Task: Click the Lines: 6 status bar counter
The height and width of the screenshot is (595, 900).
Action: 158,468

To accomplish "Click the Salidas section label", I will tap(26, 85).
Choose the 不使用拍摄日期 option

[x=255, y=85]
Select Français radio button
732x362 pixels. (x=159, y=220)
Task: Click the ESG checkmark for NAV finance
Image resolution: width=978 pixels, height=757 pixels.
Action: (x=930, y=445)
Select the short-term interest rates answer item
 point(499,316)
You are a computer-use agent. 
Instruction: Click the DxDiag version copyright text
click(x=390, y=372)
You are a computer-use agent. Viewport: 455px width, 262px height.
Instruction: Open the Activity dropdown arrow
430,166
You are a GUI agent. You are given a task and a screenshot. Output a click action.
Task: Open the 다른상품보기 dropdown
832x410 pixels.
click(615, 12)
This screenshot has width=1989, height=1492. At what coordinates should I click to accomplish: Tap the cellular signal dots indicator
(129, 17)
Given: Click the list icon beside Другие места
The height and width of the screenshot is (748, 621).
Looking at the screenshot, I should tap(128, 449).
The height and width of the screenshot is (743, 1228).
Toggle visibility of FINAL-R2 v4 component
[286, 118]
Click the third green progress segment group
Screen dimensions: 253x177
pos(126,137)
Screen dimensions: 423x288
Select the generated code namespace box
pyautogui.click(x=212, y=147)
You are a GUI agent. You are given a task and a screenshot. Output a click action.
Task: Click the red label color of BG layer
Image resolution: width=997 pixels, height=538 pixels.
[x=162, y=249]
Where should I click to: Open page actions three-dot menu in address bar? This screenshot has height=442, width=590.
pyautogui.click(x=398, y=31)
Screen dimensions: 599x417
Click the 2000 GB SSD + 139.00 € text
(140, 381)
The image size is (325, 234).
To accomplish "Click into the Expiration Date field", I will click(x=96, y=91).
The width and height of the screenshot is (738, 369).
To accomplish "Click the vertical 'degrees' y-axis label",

• [The problem]
Tally the lines of the records that contain the string "accomplish", matching case exactly, and reply with only the number.

• [In response]
4